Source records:
*** Block opens ***

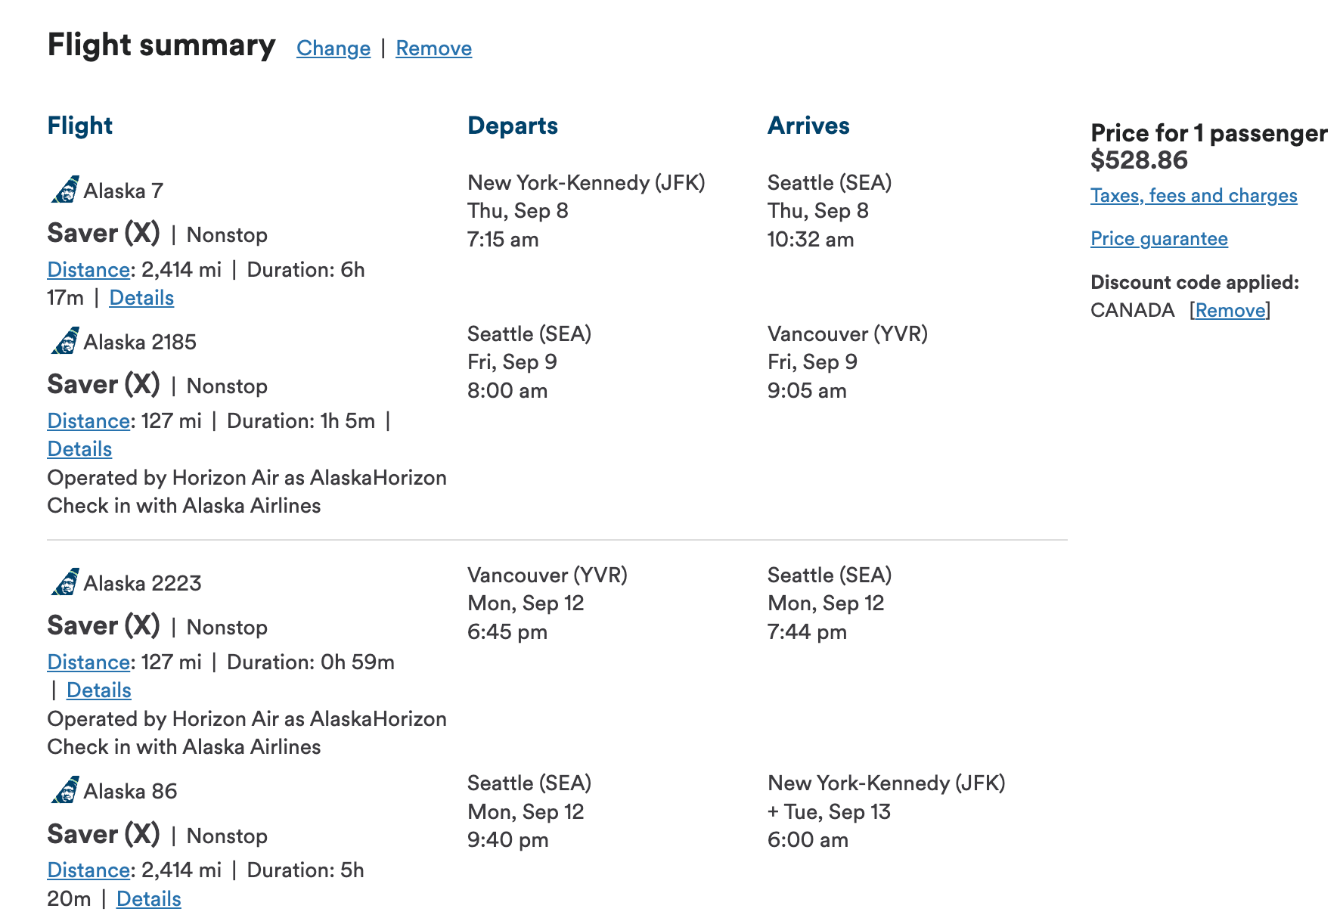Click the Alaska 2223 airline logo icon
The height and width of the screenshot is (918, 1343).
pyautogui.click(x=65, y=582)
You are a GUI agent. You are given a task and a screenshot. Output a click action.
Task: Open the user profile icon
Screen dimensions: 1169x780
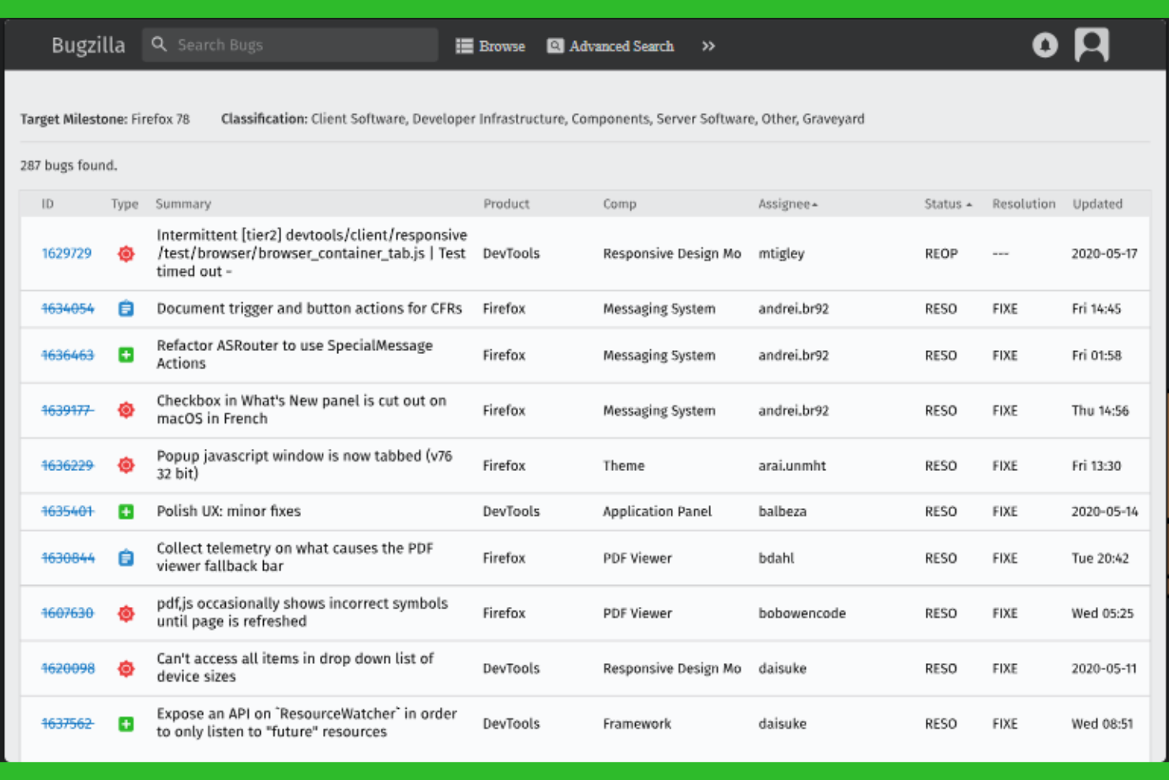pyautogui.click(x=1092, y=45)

*** Block closes ***

> _How to complete this task_
Transcribe exactly the span of lines from the line holding "You are a GUI" through the last line above, both included. Pictures stay out.

> _Exercise solution_
You are a GUI agent. You are given a task and a screenshot. Output a click action.
Task: Open the user profile icon
Screen dimensions: 1169x780
pyautogui.click(x=1092, y=45)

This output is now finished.